Now you can see some really good movies at the top. The above list supports our point that good movies normally receive higher ratings. Now we know that both the average rating per movie and the number of ratings per movie are important attributes. Let’s create a new dataframe that contains both of these attributes.

Execute the following script to create ratings_mean_count dataframe and first add the average rating of each movie to this dataframe:

ratings_mean_count = pd.DataFrame(movie_data.groupby('title')['rating'].mean())

Next, we need to add the number of ratings for a movie to the ratings_mean_count dataframe. Execute the following script to do so:

ratings_mean_count['rating_counts'] = pd.DataFrame(movie_data.groupby('title')['rating'].count())

Now let’s take a look at our newly created dataframe.

ratings_mean_count.head()

The output looks like this:

title rating rating_counts
“Great Performances” Cats (1998) 1.750000 2
$9.99 (2008) 3.833333 3
‘Hellboy’: The Seeds of Creation (2004) 2.000000 1
‘Neath the Arizona Skies (1934) 0.500000 1
‘Round Midnight (1986) 2.250000 2

You can see movie title, along with the average rating and number of ratings for the movie.

Let’s plot a histogram for the number of ratings represented by the “rating_counts” column in the above dataframe. Execute the following script:

import matplotlib.pyplot as plt
import seaborn as sns
sns.set_style('dark')
%matplotlib inline

plt.figure(figsize=(8,6))
plt.rcParams['patch.force_edgecolor'] = True
ratings_mean_count['rating_counts'].hist(bins=50)

Here is the output of the script above:

Ratings histogram

From the output, you can see that most of the movies have received less than 50 ratings. While the number of movies having more than 100 ratings is very low.

Now we’ll plot a histogram for average ratings. Here is the code to do so:

plt.figure(figsize=(8,6))
plt.rcParams['patch.force_edgecolor'] = True
ratings_mean_count['rating'].hist(bins=50)

The output looks likes this:

Average ratings histogram

You can see that the integer values have taller bars than the floating values since most of the users assign rating as integer value i.e. 1, 2, 3, 4 or 5. Furthermore, it is evident that the data has a weak normal distribution with the mean of around 3.5. There are a few outliers in the data.

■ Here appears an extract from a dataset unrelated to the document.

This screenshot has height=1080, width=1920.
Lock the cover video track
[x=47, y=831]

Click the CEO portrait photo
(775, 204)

Earlier, we said that movies with a higher number of ratings usually have a high average rating as well since a good movie is normally well-known and a well-known movie is watched by a large number of people, and thus usually has a higher rating. Let’s see if this is also the case with the movies in our dataset. We will plot average ratings against the number of ratings:

plt.figure(figsize=(8,6))
plt.rcParams['patch.force_edgecolor'] = True
sns.jointplot(x='rating', y='rating_counts', data=ratings_mean_count, alpha=0.4)

The output looks likes this:

Average ratings vs number of ratings

The graph shows that, in general, movies with higher average ratings actually have more number of ratings, compared with movies that have lower average ratings.

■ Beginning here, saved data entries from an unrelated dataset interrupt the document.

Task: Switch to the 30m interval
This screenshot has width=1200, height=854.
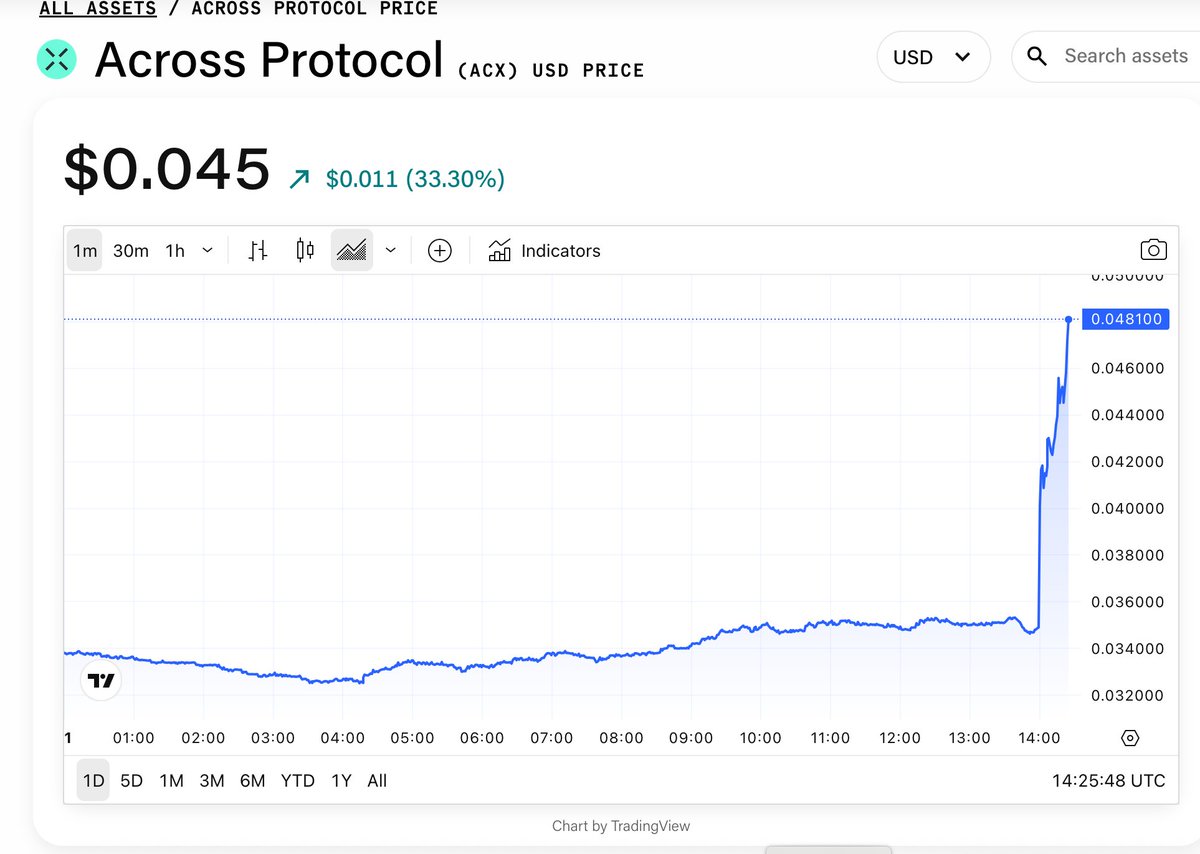Action: (130, 251)
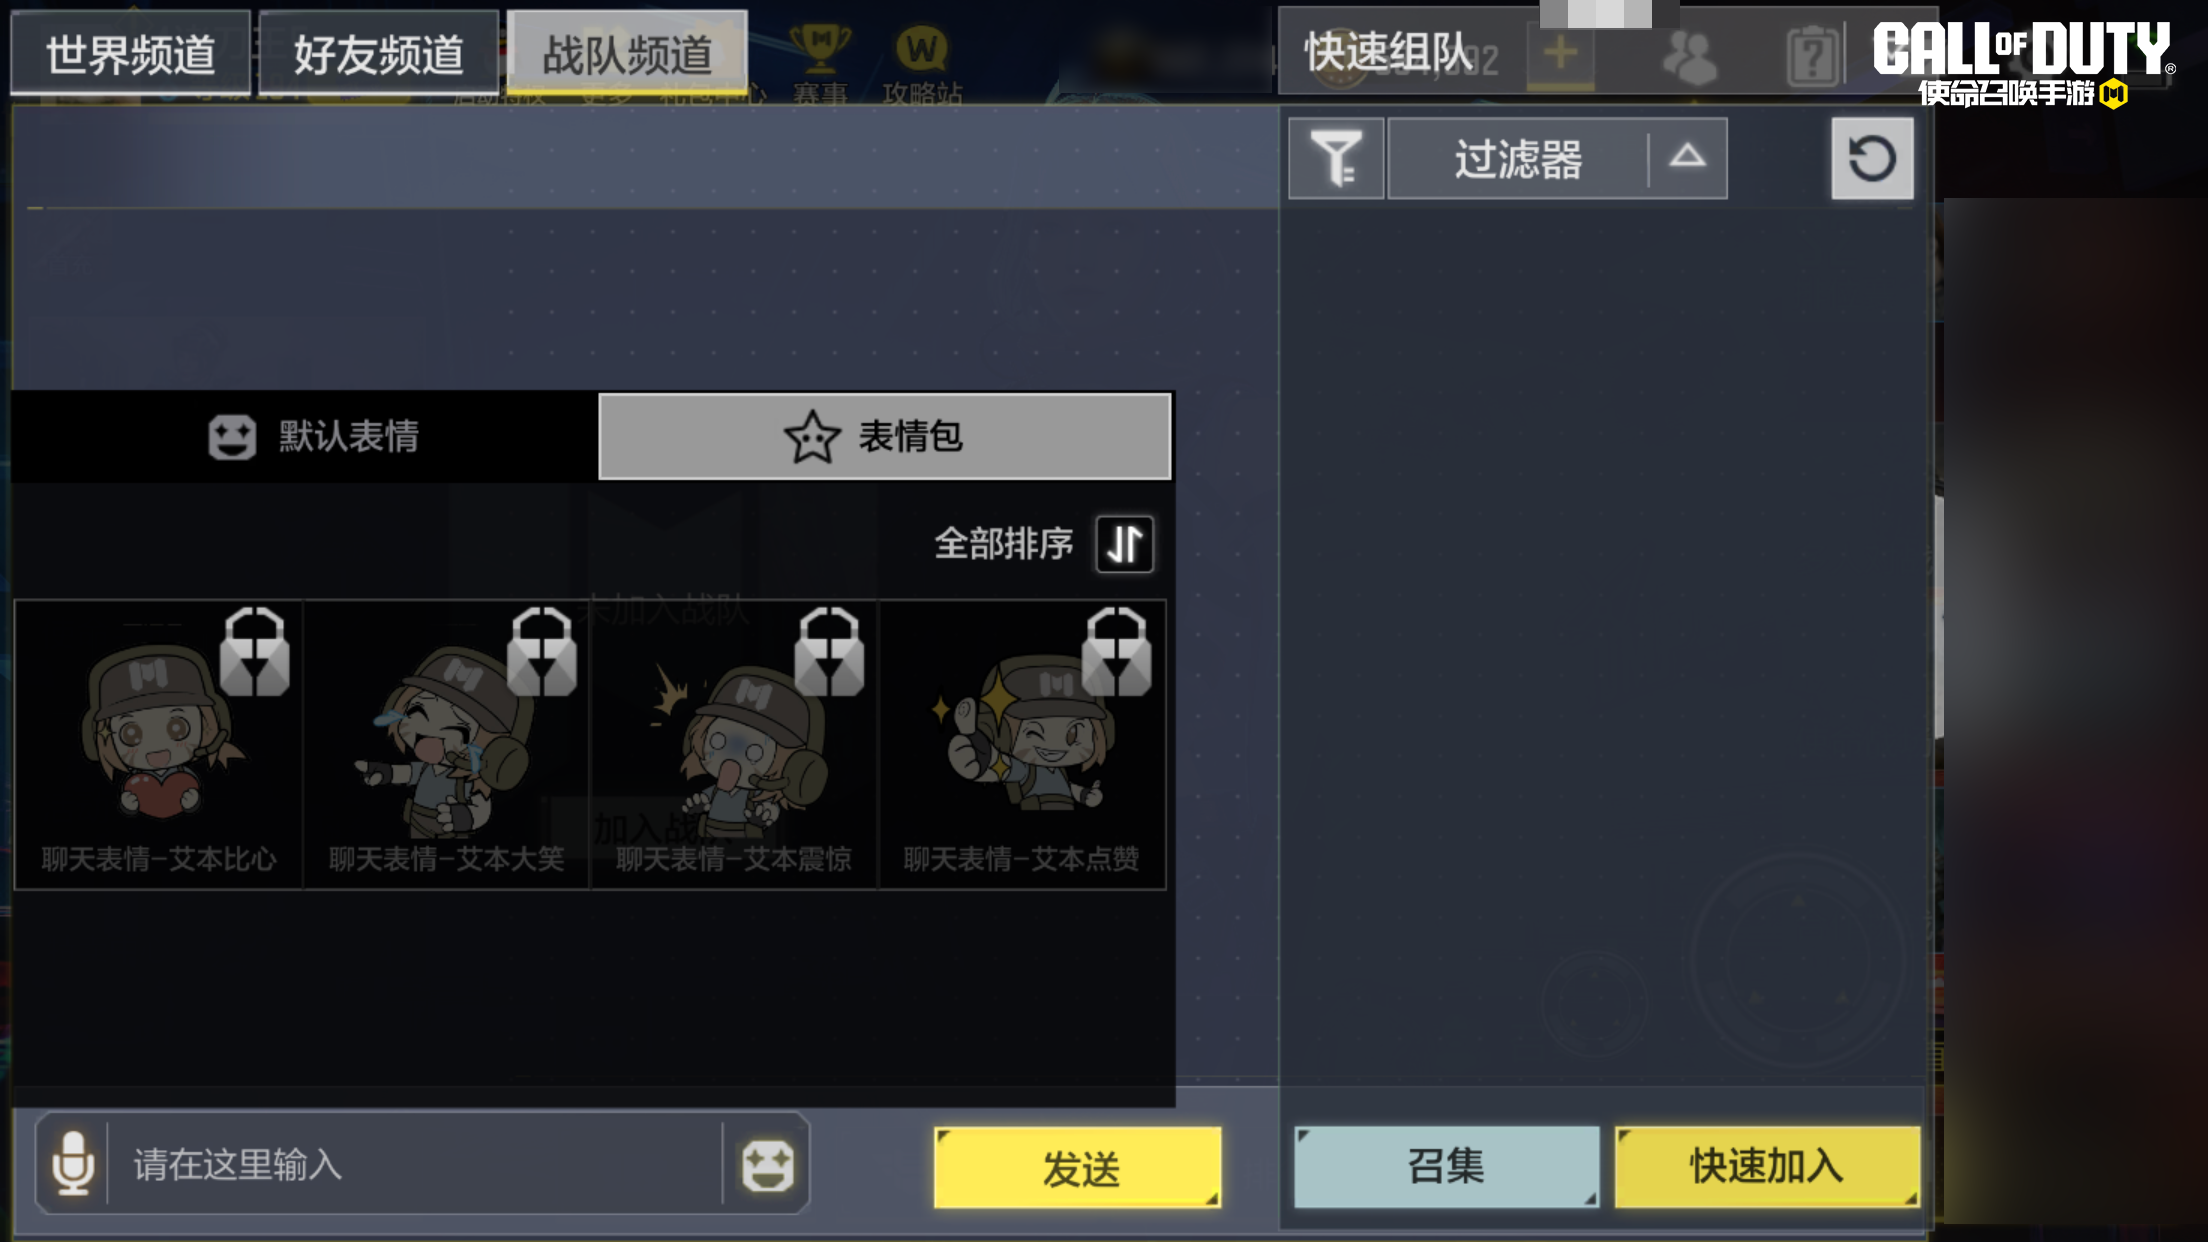The height and width of the screenshot is (1242, 2208).
Task: Toggle the 全部排序 sort order button
Action: (x=1125, y=544)
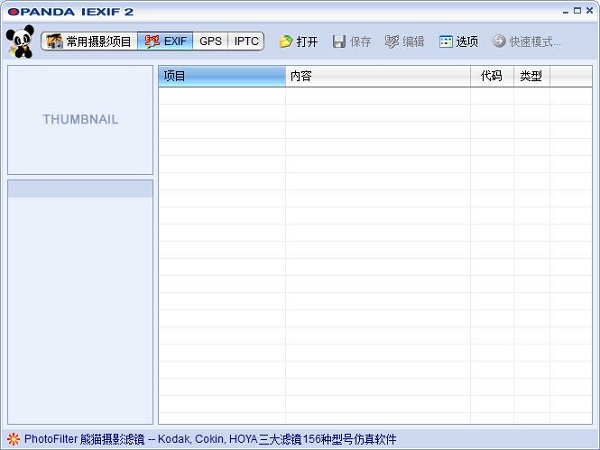
Task: Open the PhotoFilter 熊猫摄影滤镜 link
Action: coord(210,439)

Finding Similarities Between Movies

We spent quite a bit of time on visualizing and preprocessing our data. Now is the time to find the similarity between movies.

We will use the correlation between the ratings of a movie as the similarity metric. To find the correlation between the ratings of the movie, we need to create a matrix where each column is a movie name and each row contains the rating assigned by a specific user to that movie. Bear in mind that this matrix will have a lot of null values since every movie is not rated by every user.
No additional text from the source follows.